Frente a estos episodios complicados, se encuentran otros más entrañables, como el caso del hombre mayor que tiene alzheimer y que había trabajado en la cadena y en el programa (primero se hacía en la radio y después en la televisión) y les cuenta cómo se hacía el programa en sus inicio, cómo se trabajaba y cómo tenían que hacer frente a la censura y a las presiones del momento.

Centrándonos en materia, en relación a los contenidos del programa se ve claramente que siempre hay unos temas que se repiten: policía, religión, racismo, la guerra, los tabúes referidos a la moral americana –como en el caso del soldado que dijo “joder” durante una conexión en directo-, las drogas, el tabaco, la homofobia,  etc.

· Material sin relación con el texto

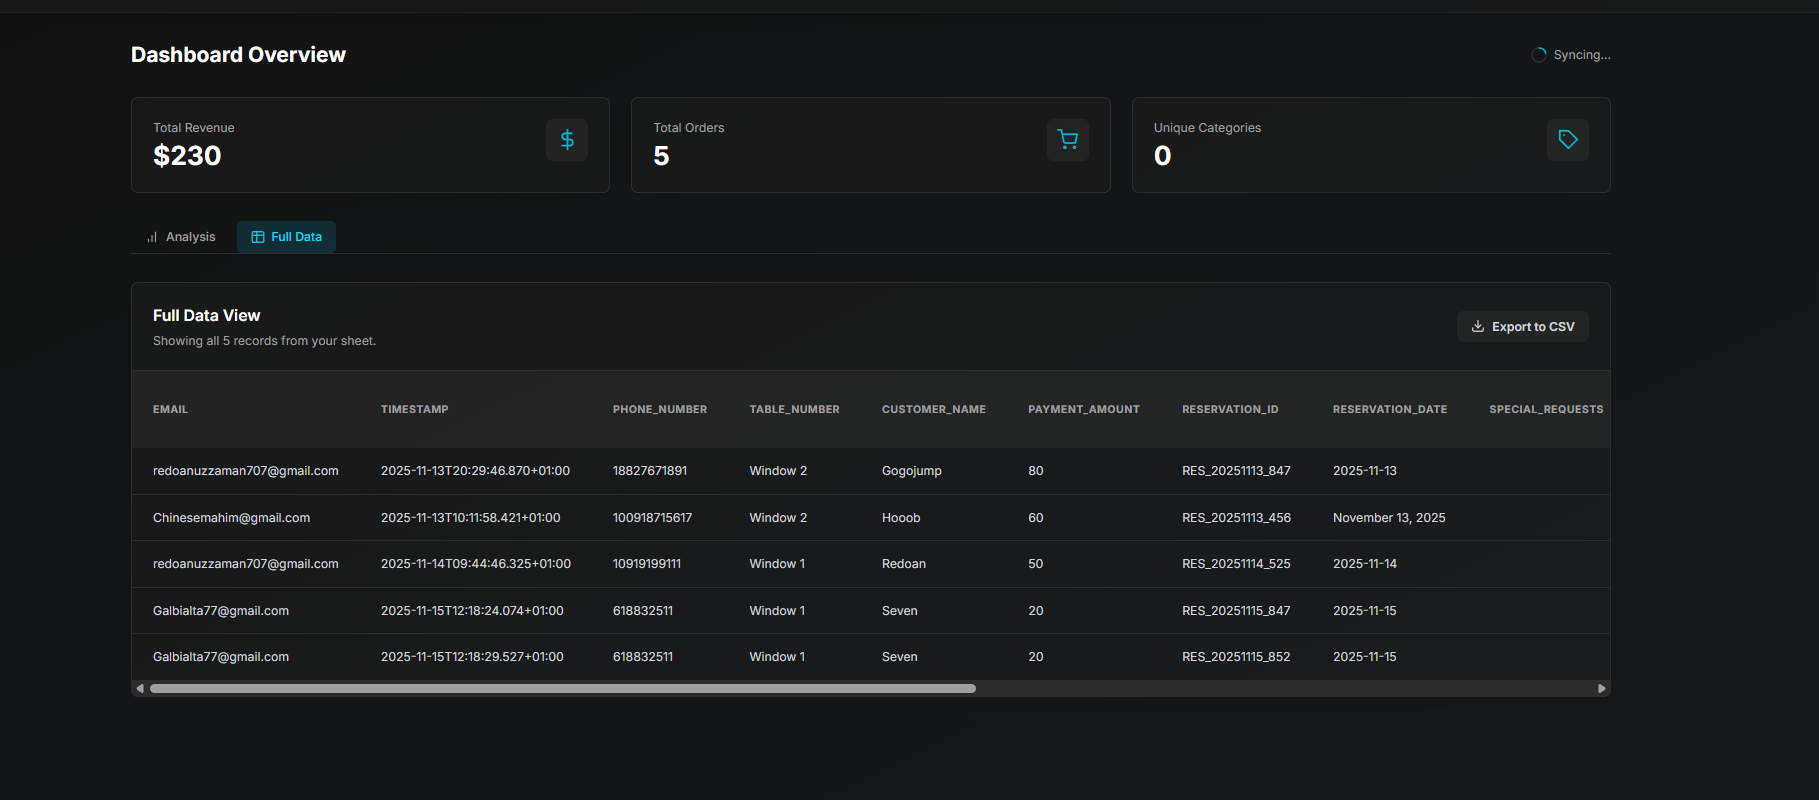Select the Full Data tab
The image size is (1819, 800).
pyautogui.click(x=286, y=237)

Entre los temas que más se repiten, cabe destacar la religión con la yuxtaposición entre Matt Albie y Harriet Hayes (judaísmo y cristianismo). Merece mención aquel en el que se prepara un quizz en el que los participantes son un ortodoxo, un islamista, un cristiano, Tom Cruise como representante de la Cienciología y una bruja (Harriet haciendo de Holly Hunter) y en el que se ponen de manifiesto algunos de los prejuicios de unas religiones hacia otras y algunas de las incoherencias de las mismas (como en el caso de la edad de la tierra o los años que vivió Abraham). En otro momento, montan un sketch como si fuese una reunión entre los guionistas y Jesucristo para preguntarle, entre otras cosas, si le parece bien que su nombre forme parte de la exclamación “¡Jesús!” y si le parece bien que utilicen su nombre en un sketch.

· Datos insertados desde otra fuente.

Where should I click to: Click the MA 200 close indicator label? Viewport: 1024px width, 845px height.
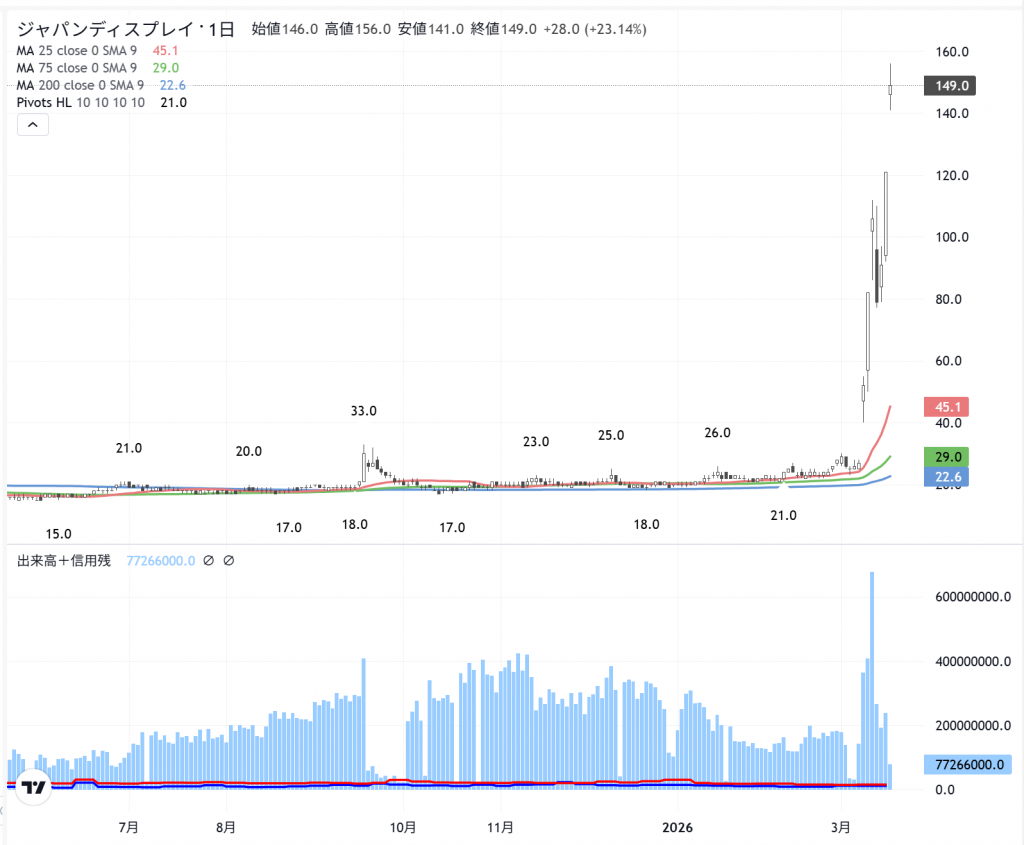click(83, 85)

Hay otros episodios en los que de forma directa Harriet y Matt se enfrentan y en uno de ellos Sorkin pone en boca de Matt la siguiente frase:

“Una cosa es que te pidan que respetes la religión de otros y otra muy distinta es que respetes sus tabúes”.

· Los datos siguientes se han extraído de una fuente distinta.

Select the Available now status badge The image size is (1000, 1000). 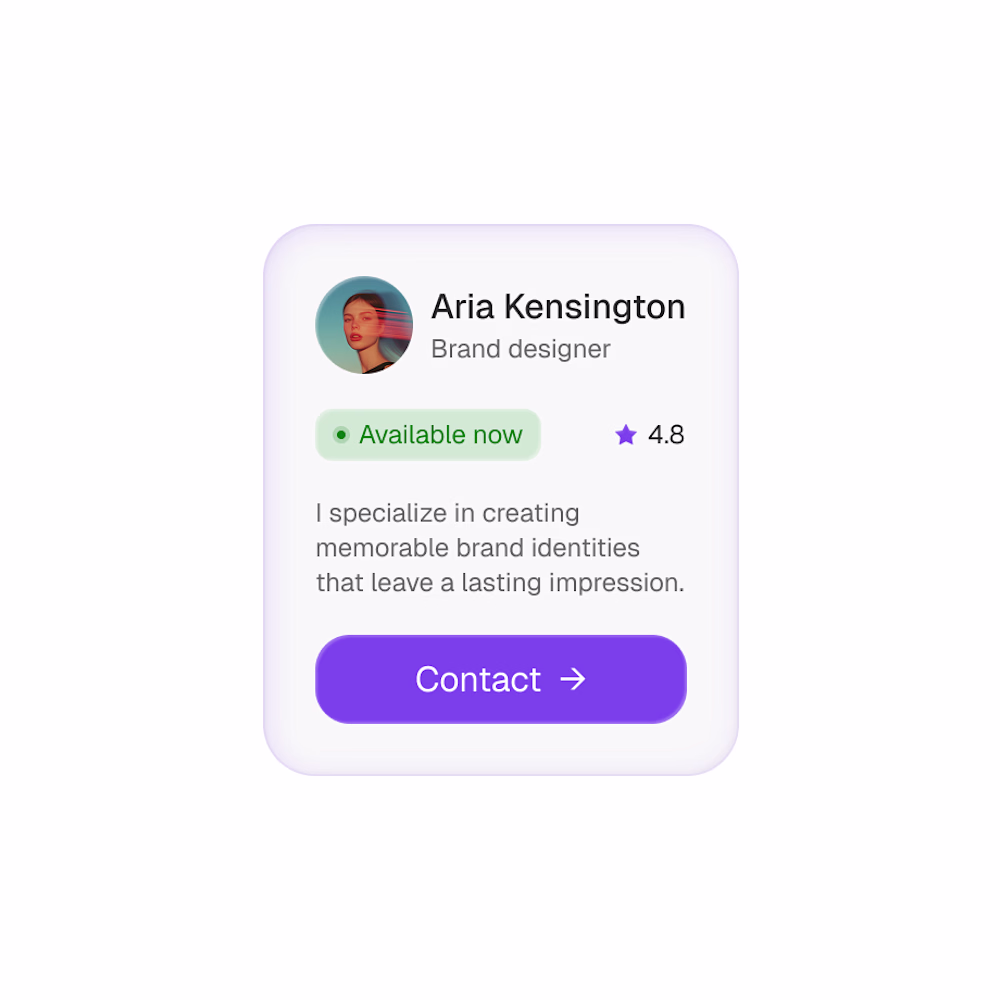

He ahí la verdadera cuestión de fondo que nos leva de nuevo a la libertad de expresión y a la complejidad para poder esquivar los controles y las presiones del los grupos de poder. Aquí se plantea una pregunta: ¿debemos mirar por los intereses de la mayoría de la población, por las minorías o intentar entablar un equilibrio entre ambos? La respuesta, como ya era de esperar, no es fácil y el consenso no siempre reporta beneficios a las cadenas. Es por ello que el difícil equilibrio entre lo que unos y otros quieren es lo que lleva a incluir o eliminar contenidos, lamentablemente, siempre uno sale perdiendo, pero es el precio que hay que pagar para intentar contentar a una parte de la audiencia y que no decida cambiar de canal.

LUGARES COMUNES

“Los espectadores no son más tontos que los que hacen los programas”

Ttal y como apunta McDeere, pero en la serie no es exactamente así. Tal vez nuestra posición de ciudadanos no-americanos nos impida entender algunas de las referencias (no demasiadas) y ello haga que no lleguemos a comprender totalmente el porqué de algunos acontecimientos. Por ejemplo, nos sigue chocando que antes de empezar el programa todos los actores se cojan de la mano y recen. Como dijo, las referencias que van apareciendo en la serie, de primeras, la dotan de un nivel más elevado de calidad y presuponen la existencia de un espectador que está a la altura para comprenderlas. No obstante, puede darse el efecto contrario, el espectador puede sentirse un tanto inferior al no entender porqué se refieren a tal o cual personaje o porqué debería de tener gracia una determinada situación. De ahí que se pueda considerar que la serie es un tanto elitista y ello, en los tiempos que corren y como ella misma ha demostrado al poder emitirse sólo una temporada, no se lleva demasiado bien con la audiencia. Una verdadera lástima, porque era una magnifica serie.

Lo dicho, si no la pudiste ver en su momento en CANAL+, ya estás tardando en verla.

Por cierto, para los curiosos, el título de ésta entrada hace referencia a la frase de Groucho Marx que aparece debajo del reloj del despacho de Wes (posteriormente será el de Matt) en el que aparece el tiempo que queda hasta el próximo programa.